Empleado del IPV se quedó sin su reclamo: el Gobierno le dijo que no
Un empleado del IPV reclamó diferencias salariales por el adicional "Falla de Caja" y el Gobierno de Mendoza le respondió con un no rotundo. ¿Qué argumentos usaron para cerrarle la puerta?
Un trabajador del Instituto Provincial de la Vivienda (IPV) intentó cobrar diferencias salariales por el adicional "Falla de Caja", pero el Gobierno de Mendoza le cerró la puerta. El reclamo fue rechazado de plano.
A través del Decreto 1421, firmado el 21 de julio de 2026 y publicado este viernes, el Poder Ejecutivo aceptó el recurso de alzada del empleado en lo formal, pero lo desestimó en el fondo. Es decir, le dieron el trámite pero le negaron el derecho.
¿Qué pedía el agente del IPV?
El empleado cuestionó la Resolución 716/2017 del Directorio del IPV y pidió que se dejara sin efecto. Además, reclamó el pago retroactivo de las sumas que, según él, dejó de percibir desde que se aplicó el adicional.
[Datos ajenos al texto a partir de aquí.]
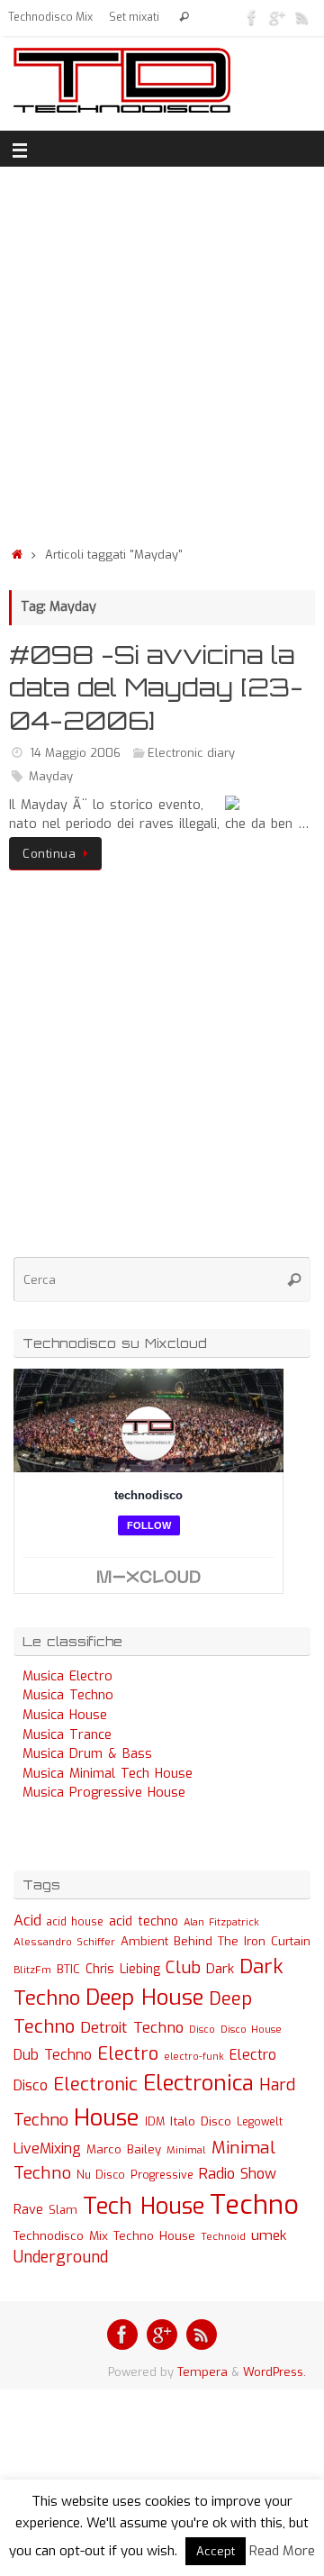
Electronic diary (191, 752)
Argumentó que esa resolución le redujo el porcentaje que cobraba por "Falla de Caja", generando una desigualdad respecto de otros compañeros que percibían el suplemento bajo normas anteriores. También sostuvo que se violaban principios constitucionales como igualdad de remuneración, estabilidad y no discriminación.
La respuesta del Gobierno
Las áreas jurídicas del Ministerio de Gobierno y del IPV analizaron el caso y concluyeron que la resolución cuestionada no perjudicó al trabajador, sino que solo aclaró cómo calcular correctamente el adicional.
Según el dictamen oficial, el suplemento debe liquidarse conforme a la Ley 7.897 y al convenio colectivo homologado por el Decreto 2383/2007, que fija el adicional en el 15% de la asignación de la clase del cargo. Los informes señalaron que la Resolución 716/2017 solo corrigió una omisión en la redacción de una norma previa, sin modificar el derecho del empleado a percibir el beneficio.
Decisión final y camino judicial
Con esos antecedentes, la Dirección de Asuntos Jurídicos y la Asesoría de Gobierno coincidieron en que el recurso debía ser admitido formalmente, pero rechazado porque no había elementos que demostraran ilegalidad, discriminación o perjuicio económico.
El decreto agota la vía administrativa, pero el empleado puede recurrir a la Justicia mediante una acción procesal administrativa dentro de los 30 días posteriores a la notificación.